GOALS:
A - Check each statement against the news passage on Kavanaugh. For each, say yes or no and quote the exact words of the passage that decide it. (i) Kavanaugh's wife and children were near him when he spoke at the White House. (ii) Some members of the court were absent from the ceremony. (iii) Kavanaugh said the confirmation process changed him.
B - Continue the news passage on Kavanaugh's new job from its final sentence.

Kavanaugh, whose bid to join the top U.S. court nearly failed after a
California professor accused him of assaulting her when they were in
high school, said he would enter his new job without bitterness despite
a political fight that he told lawmakers had destroyed his family and
his name.
"The Senate confirmation process was contentious and emotional. That
process is over. My focus now is to be the best justice I can be," he
said at the White House, with his wife and children standing nearby.
Kavanaugh said he would aim to be a force for stability and unity on the
court, whose other eight members all attended the ceremony.
"Although the Senate confirmation process tested me as it has tested
others, it did not change me," he said.
Kavanaugh, who served as part of special counsel Kenneth Starr's team
that investigated Democratic President Bill Clinton in the 1990s and
testified that the sexual misconduct accusations were funded by
left-wing groups seeking revenge on behalf of the Clintons, said the
Supreme Court was not a partisan body.

DATA:
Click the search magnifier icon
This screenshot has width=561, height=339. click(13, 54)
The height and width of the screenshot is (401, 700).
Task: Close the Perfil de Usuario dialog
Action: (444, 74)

RESULTS FOR EACH TASK:
A -
(i) Yes: "with his wife and children standing nearby."
(ii) No: "whose other eight members all attended the ceremony."
(iii) No: "it did not change me."

B -
"The Supreme Court is an institution of law. It is not a partisan or
political institution," he said. "The Supreme Court is a team of nine,
and I will always be a team player on the team of nine."
Kavanaugh's confirmation proceedings exploded in controversy after
Christine Blasey Ford went public with allegations that Kavanaugh
sexually assaulted her in 1982.
Kavanaugh gave a forceful, emotional denial of those allegations during
testimony before lawmakers that some Democrats said showed a lack of
judicial temperament.
The U.S. Senate voted 50-48 on Saturday to confirm him, with just one
Democrat supporting him.
His confirmation to the lifetime job was a victory for Trump and locked
in a conservative majority on the court.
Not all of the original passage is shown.